Household wealth in the U.S. climbed in the fourth quarter, propelled by a gain in home prices that is helping repair family finances.

Net worth for households and non-profit groups increased by $1.17 trillion from October through December, or 1.8 percent from the previous three months, to $66.1 trillion, the Federal Reserve said today from Washington in its flow of funds report.

Household wealth is climbing back to its pre-recession level as the recovery in home values helps Americans overcome higher taxes Congress put in place this year. Federal Reserve policy makers’ plans to keep lending rates low may continue to shore up finances, giving consumers the confidence to keep buying big-ticket items including cars and homes.

“Growing wealth makes people more apt to spend,” Joshua Shapiro, chief U.S. economist at Maria Fiorini Ramirez Inc. in New York, said before the report. “Part of the Fed’s grand plan is hoping that the wealth effect helps growth.”

The value of financial assets owned by American households, including stocks and pension-fund holdings, increased by $784.4 billion in the fourth quarter, today’s Fed report showed.

The gain this quarter may be even bigger as investors have taken tax increases and federal government budget cuts in stride. On March 6, the Dow Jones Industrial Average closed at a record, and the value of U.S. equities has now increased by $1.44 trillion since the end of 2012.

Household real-estate assets climbed by $417.5 billion, according to today’s flow of funds data. Owners’ equity as a share of total household real-estate holdings increased to 46.6 percent last quarter from 45.2 percent in the previous three months.

Housing Recovery

Underpinning those gains, the housing market is making its way toward recovery. CoreLogic Inc. said last month that the national median single-family home price climbed 10 percent in the fourth quarter from a year earlier, the biggest gain since 2005. Single-family home prices rose in almost 88 percent of U.S. cities in that period as the recovery broadened.

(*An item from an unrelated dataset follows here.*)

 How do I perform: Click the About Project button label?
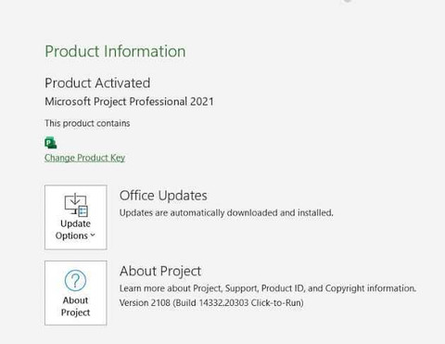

Improving residential real-estate values may support the economy even more than gains in equities. Economists Karl Case, John Quigley and Robert Shiller found that changes in house prices -- and in real estate wealth -- have a bigger impact on consumer spending than the ups and downs of stock prices and financial wealth. Case told Bloomberg News last month that consumer spending would be boosted by $80 billion in 2013 by the rise in home values that has already occurred and homeowners’ expectations that additional gains will come.